**What to produce**
Throughout the listing that follows, find each line with the word "Shower" and copy it.

Start of Records provided

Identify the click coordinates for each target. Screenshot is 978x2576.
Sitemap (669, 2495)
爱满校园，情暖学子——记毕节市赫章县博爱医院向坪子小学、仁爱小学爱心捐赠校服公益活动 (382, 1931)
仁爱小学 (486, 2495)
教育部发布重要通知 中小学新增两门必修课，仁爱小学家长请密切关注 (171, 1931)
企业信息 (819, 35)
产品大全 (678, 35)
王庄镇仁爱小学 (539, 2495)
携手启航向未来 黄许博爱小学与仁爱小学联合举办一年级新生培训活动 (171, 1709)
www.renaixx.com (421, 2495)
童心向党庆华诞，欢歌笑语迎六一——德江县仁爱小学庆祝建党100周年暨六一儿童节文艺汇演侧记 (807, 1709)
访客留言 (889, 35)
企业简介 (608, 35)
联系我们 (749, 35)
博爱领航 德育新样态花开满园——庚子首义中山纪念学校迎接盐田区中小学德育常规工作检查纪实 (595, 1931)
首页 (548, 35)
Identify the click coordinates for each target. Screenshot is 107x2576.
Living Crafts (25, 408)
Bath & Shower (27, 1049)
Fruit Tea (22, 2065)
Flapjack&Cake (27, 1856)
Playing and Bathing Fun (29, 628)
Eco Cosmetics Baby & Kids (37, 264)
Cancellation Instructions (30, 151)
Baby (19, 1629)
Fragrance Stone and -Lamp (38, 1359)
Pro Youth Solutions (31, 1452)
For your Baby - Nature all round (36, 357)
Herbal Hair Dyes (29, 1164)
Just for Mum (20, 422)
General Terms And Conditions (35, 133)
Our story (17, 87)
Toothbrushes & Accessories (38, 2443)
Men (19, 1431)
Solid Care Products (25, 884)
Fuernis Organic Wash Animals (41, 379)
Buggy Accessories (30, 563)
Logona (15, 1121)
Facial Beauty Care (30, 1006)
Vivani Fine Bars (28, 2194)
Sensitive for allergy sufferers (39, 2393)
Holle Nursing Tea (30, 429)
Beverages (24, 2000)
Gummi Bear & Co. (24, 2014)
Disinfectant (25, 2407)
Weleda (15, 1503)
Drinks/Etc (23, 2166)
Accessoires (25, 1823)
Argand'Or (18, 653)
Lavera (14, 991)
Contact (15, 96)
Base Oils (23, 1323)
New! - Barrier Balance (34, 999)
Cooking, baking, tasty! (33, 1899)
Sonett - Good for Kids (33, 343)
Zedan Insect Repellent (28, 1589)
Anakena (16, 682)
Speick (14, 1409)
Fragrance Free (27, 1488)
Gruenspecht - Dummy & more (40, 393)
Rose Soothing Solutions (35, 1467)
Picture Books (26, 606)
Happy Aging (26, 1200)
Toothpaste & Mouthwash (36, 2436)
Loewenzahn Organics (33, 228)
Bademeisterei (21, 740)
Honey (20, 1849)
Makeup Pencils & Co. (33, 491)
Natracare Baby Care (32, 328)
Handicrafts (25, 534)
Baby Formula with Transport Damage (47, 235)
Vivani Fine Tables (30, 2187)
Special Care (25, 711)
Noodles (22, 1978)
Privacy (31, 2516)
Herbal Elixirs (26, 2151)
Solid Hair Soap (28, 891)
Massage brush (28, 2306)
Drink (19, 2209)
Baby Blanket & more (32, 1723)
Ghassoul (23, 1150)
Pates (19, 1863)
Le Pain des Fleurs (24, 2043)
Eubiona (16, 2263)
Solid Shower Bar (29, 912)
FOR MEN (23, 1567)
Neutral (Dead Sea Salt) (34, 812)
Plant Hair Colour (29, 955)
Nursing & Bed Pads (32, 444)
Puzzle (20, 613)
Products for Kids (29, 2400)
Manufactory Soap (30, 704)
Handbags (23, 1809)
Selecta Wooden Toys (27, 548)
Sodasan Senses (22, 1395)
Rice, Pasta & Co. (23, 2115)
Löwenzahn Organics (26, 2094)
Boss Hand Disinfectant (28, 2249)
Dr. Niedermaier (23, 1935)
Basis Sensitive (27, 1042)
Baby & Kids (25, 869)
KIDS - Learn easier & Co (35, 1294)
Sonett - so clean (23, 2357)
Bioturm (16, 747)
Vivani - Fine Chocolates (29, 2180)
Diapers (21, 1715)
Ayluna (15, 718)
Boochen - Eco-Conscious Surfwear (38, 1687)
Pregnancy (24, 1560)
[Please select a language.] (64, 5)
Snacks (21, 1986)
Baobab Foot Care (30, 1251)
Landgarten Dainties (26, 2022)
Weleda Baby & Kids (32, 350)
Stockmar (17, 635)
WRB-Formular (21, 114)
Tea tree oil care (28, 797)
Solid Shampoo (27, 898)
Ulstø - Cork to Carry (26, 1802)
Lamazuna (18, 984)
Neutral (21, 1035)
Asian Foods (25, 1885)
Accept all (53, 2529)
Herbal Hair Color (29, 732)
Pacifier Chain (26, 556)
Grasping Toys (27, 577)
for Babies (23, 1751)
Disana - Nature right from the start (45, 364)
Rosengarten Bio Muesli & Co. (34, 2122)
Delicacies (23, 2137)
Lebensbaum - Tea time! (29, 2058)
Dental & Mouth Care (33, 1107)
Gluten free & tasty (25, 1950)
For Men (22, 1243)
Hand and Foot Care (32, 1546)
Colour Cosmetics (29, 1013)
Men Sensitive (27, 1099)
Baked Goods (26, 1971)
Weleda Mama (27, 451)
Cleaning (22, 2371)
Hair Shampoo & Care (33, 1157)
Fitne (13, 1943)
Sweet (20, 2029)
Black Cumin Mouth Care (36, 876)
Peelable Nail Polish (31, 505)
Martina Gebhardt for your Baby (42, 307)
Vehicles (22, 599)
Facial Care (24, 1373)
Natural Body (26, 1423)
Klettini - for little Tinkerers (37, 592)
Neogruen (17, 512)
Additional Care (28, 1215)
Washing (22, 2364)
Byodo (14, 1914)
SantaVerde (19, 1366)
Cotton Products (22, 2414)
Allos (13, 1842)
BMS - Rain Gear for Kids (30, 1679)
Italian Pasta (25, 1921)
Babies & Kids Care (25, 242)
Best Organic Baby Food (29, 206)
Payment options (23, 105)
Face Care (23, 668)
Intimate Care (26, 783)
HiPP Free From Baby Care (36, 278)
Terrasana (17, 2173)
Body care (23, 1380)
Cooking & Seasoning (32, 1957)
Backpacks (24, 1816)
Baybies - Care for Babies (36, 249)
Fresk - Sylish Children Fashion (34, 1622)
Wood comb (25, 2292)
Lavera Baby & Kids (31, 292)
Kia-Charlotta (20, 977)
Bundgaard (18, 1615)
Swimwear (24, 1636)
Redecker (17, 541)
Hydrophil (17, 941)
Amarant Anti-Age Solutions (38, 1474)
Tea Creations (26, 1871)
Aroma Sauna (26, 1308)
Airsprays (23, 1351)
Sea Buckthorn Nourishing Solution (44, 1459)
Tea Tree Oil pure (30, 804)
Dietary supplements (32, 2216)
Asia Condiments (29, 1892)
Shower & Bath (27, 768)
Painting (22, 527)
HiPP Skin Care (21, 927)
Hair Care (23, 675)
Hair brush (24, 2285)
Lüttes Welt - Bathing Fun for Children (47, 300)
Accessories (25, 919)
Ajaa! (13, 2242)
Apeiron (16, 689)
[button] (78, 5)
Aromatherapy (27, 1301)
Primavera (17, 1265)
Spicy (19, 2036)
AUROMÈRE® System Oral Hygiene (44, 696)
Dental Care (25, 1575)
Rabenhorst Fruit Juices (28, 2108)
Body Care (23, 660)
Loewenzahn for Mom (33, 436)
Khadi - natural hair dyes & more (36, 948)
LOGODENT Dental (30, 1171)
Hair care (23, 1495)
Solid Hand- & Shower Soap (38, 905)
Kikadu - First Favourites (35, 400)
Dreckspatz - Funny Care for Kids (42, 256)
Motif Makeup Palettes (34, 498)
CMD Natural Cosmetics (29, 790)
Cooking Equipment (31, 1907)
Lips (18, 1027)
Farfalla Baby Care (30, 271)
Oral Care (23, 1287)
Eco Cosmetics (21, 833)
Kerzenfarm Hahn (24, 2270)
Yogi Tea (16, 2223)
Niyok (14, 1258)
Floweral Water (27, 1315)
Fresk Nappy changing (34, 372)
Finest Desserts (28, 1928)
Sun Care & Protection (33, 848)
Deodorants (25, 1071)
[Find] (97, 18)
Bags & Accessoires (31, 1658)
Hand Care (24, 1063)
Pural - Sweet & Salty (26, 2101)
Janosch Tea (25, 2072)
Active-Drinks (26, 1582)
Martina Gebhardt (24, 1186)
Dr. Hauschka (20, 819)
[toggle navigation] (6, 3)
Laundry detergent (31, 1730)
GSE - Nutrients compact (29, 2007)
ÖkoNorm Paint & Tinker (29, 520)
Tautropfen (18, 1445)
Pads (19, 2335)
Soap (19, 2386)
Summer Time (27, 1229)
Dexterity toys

End of Records provided

**Solution for this exercise**
Bath & Shower (27, 1049)
Solid Shower Bar (29, 912)
Shower & Bath (27, 768)
Solid Hand- & Shower Soap (38, 905)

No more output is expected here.